▶ _Data supplied_
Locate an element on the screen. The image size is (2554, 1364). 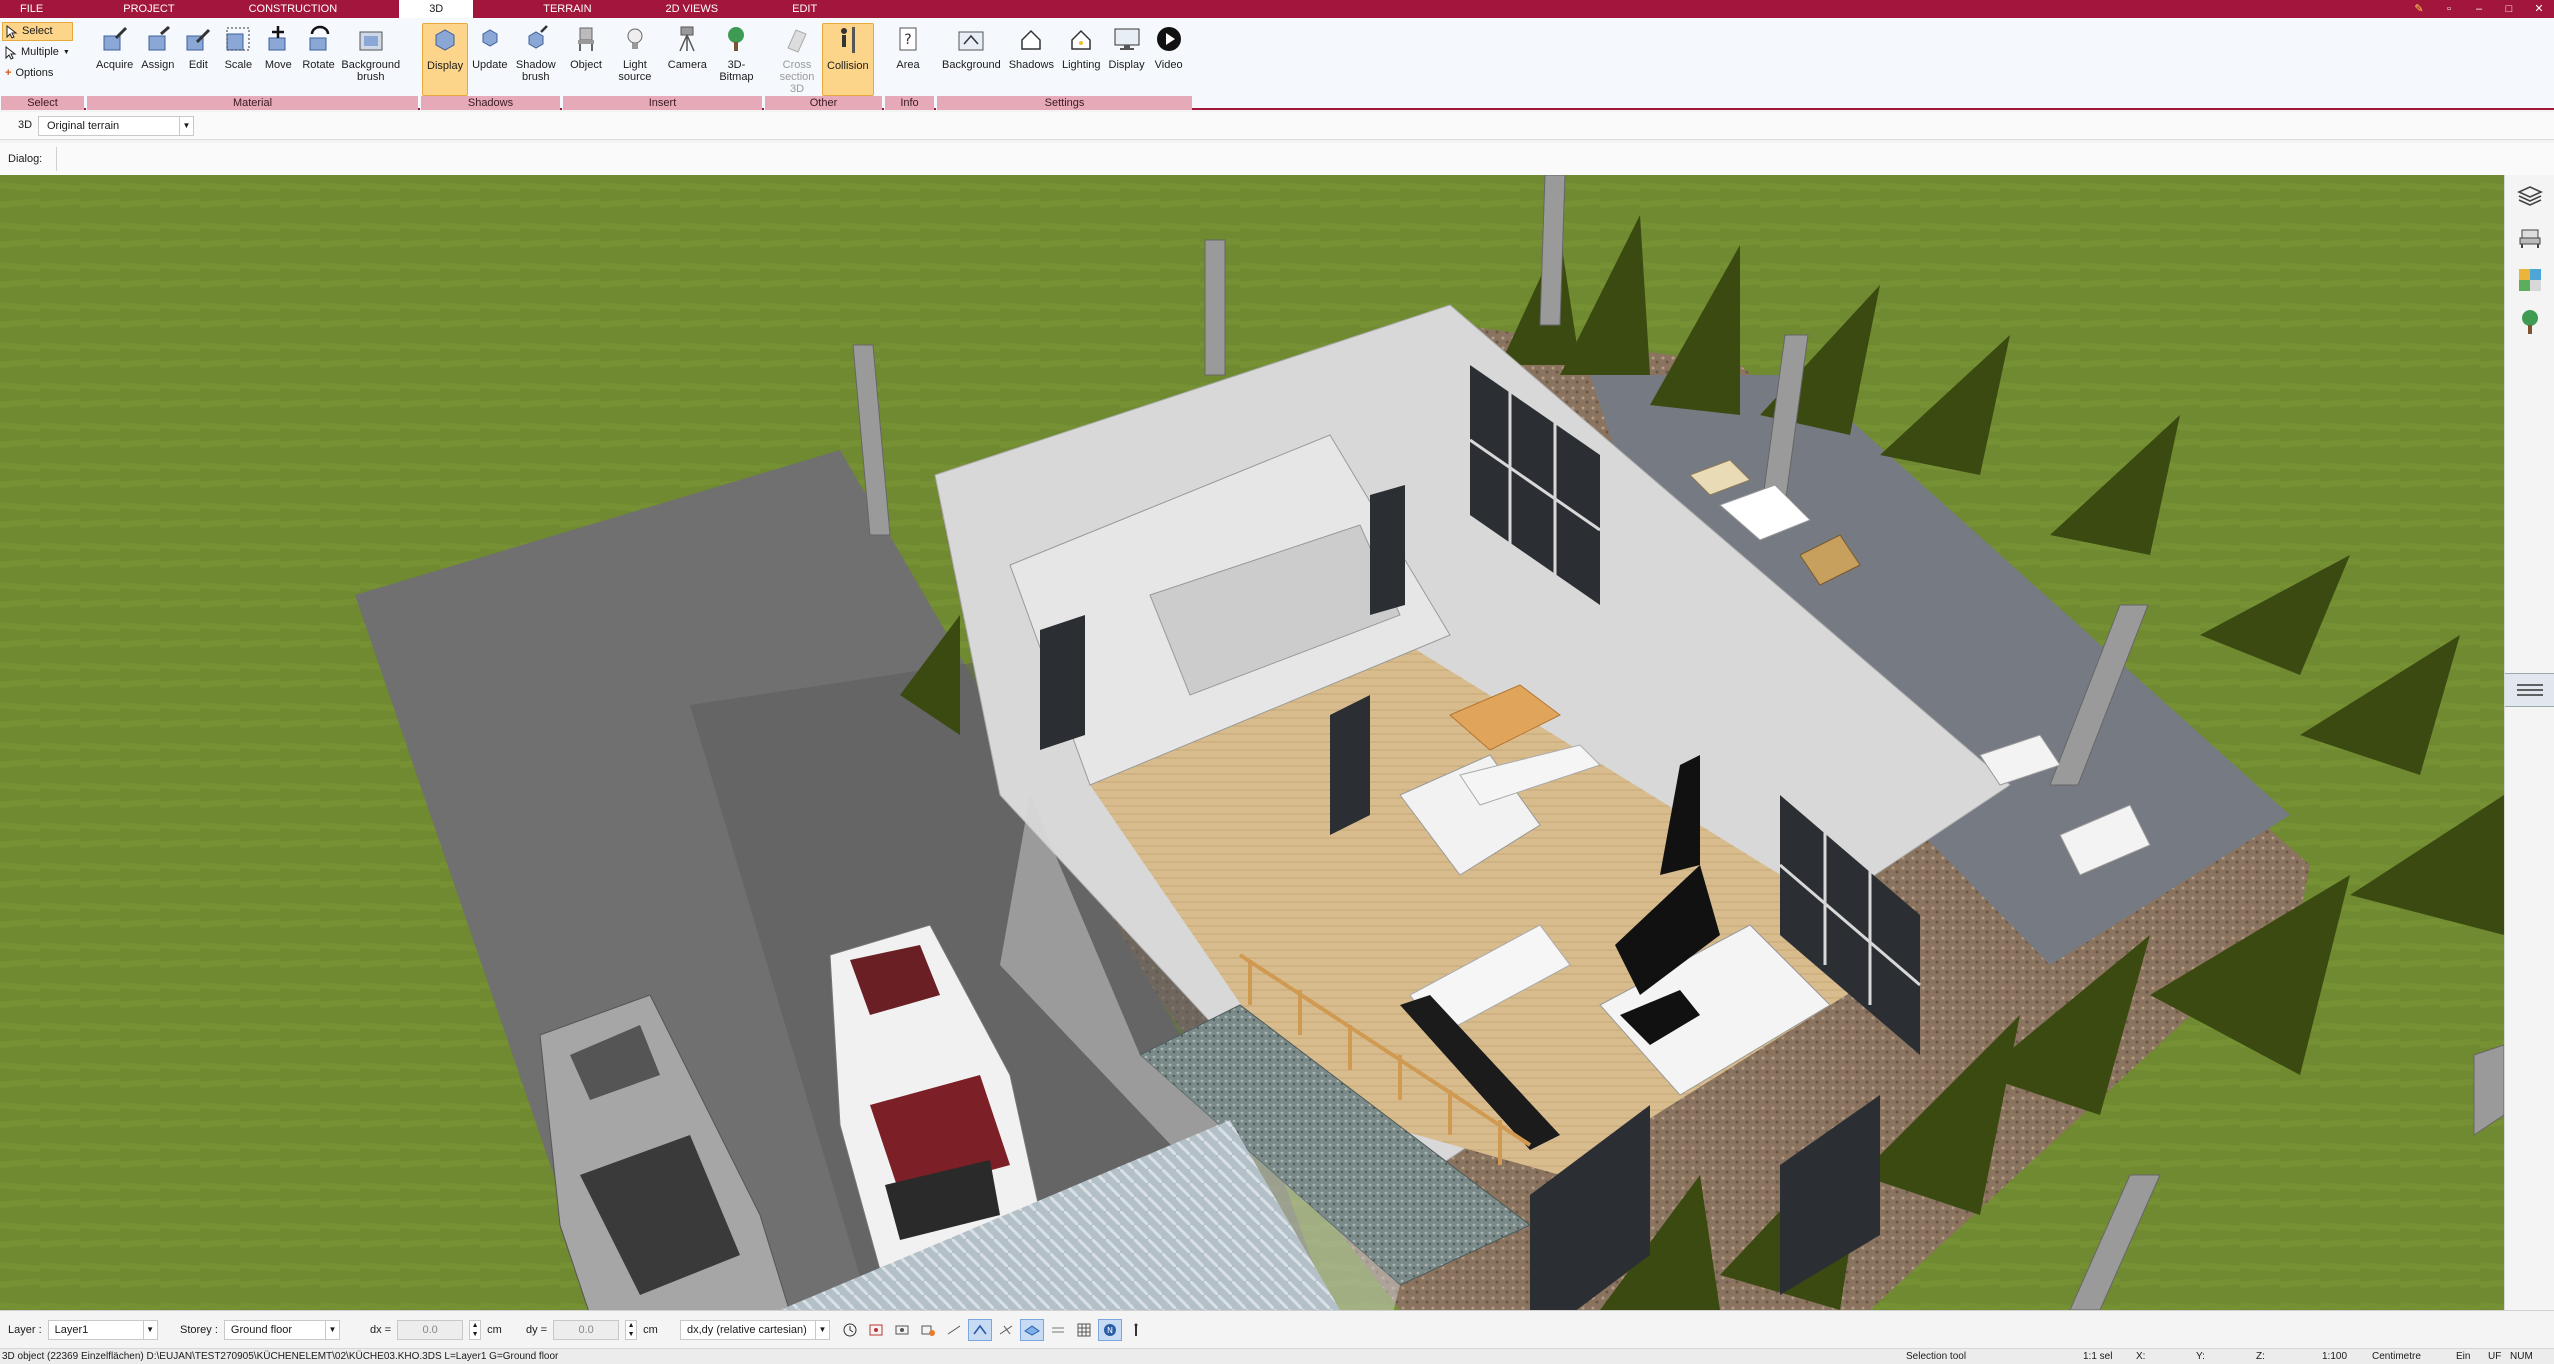
camera-tripod-icon is located at coordinates (687, 39).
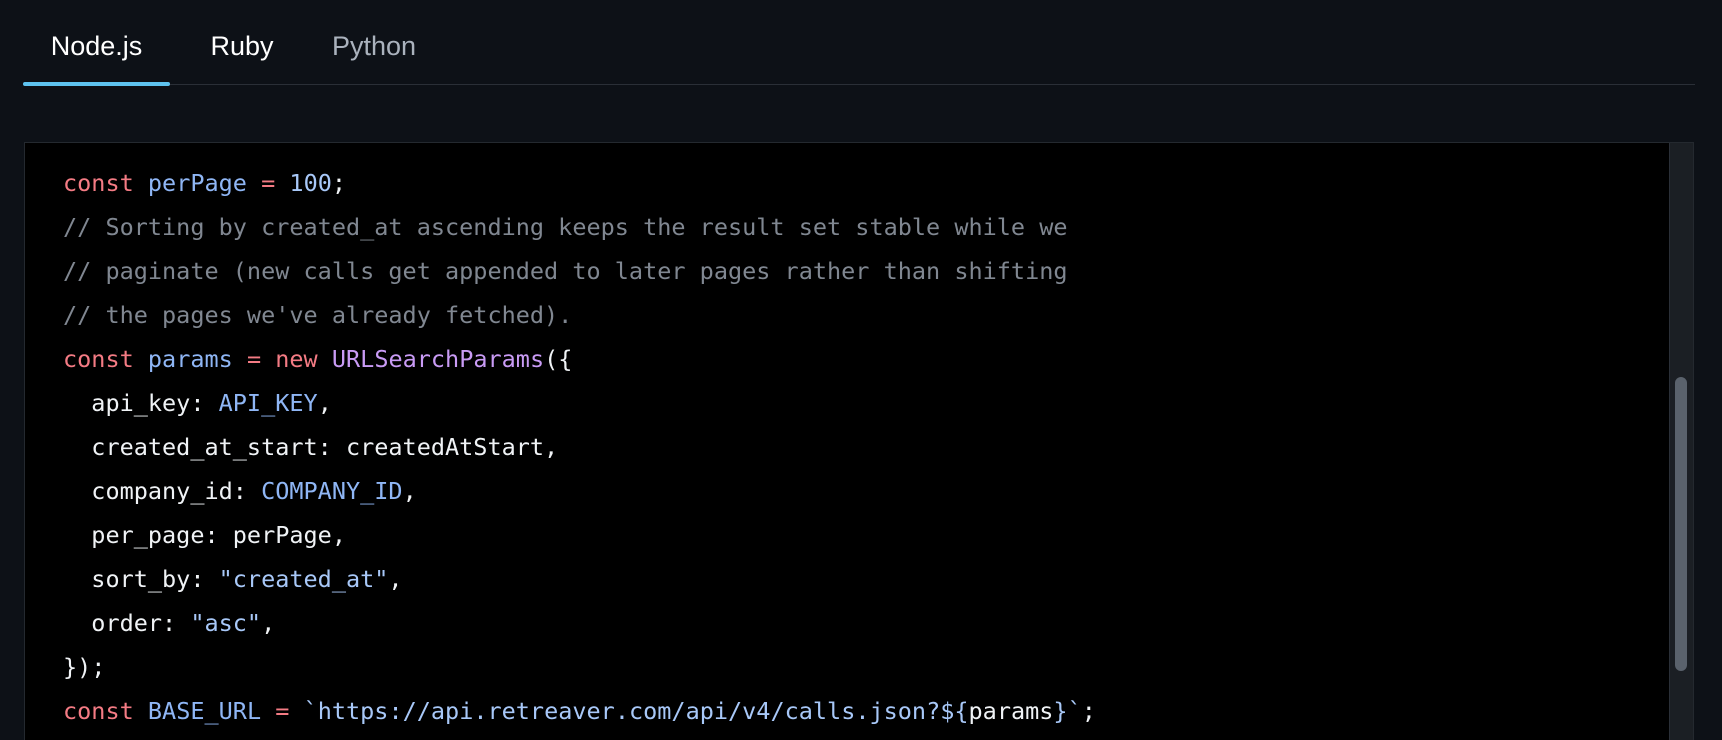  What do you see at coordinates (310, 183) in the screenshot?
I see `code-token: 100` at bounding box center [310, 183].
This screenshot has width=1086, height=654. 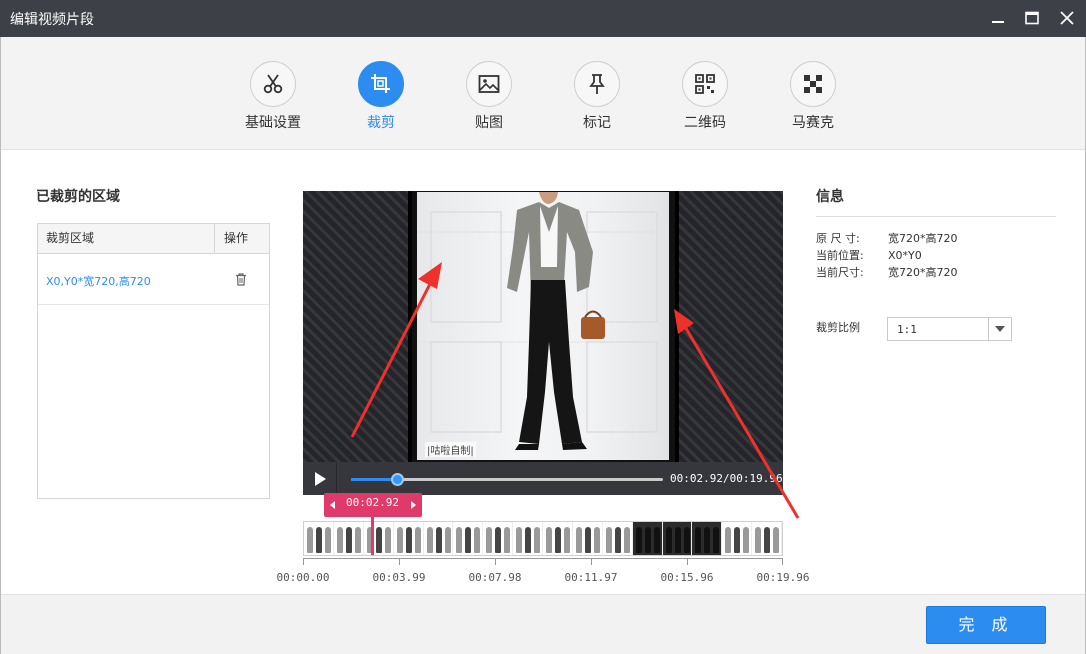 What do you see at coordinates (78, 197) in the screenshot?
I see `cropped-area-title: 已裁剪的区域` at bounding box center [78, 197].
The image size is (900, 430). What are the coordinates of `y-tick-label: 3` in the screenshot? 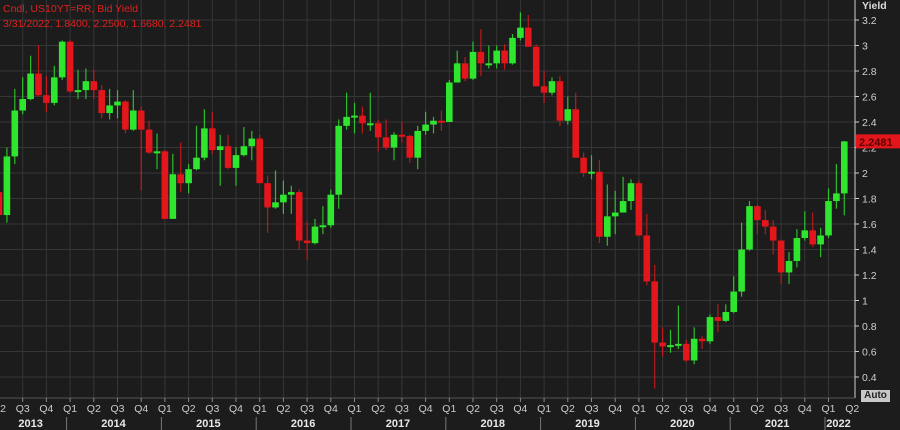 It's located at (865, 47).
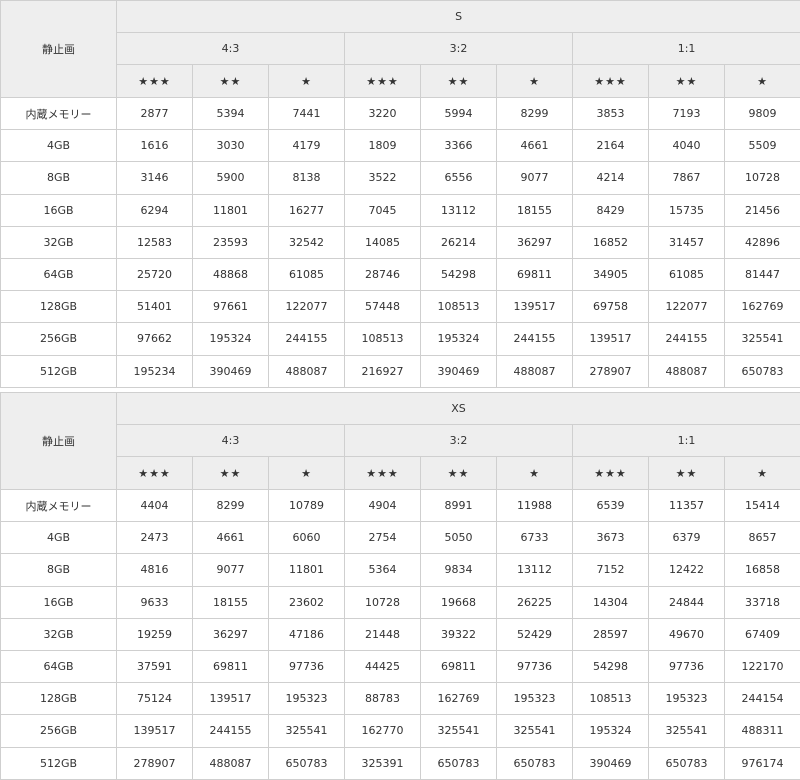 This screenshot has height=780, width=800. What do you see at coordinates (382, 146) in the screenshot?
I see `image-count-cell: 1809` at bounding box center [382, 146].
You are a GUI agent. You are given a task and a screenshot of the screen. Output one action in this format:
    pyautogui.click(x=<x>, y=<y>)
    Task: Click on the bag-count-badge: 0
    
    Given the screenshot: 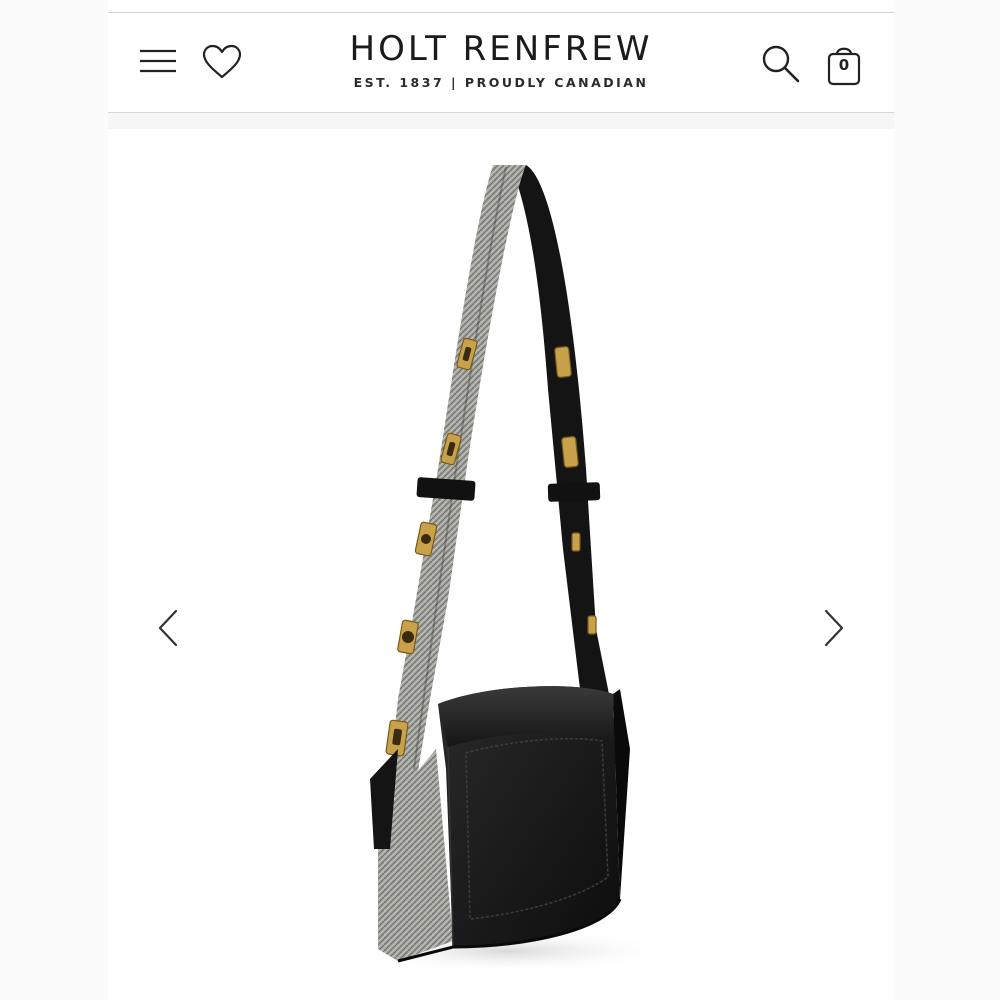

▶ _Written task_
Format the stretch from the line containing "You are a GUI" through the end of the records as a Markdown table with the columns Row and Text. Give each line its own row, skip blank lines, and leave the pictures out.

▶ _Answer to this task_
| Row | Text |
|---|---|
| 1 | You are a GUI agent. You are given a task and a screenshot of the screen. Output one action in this format: |
| 2 |     pyautogui.click(x=<x>, y=<y>) |
| 3 |     Task: Click on the bag-count-badge: 0 |
| 4 |     Given the screenshot:  |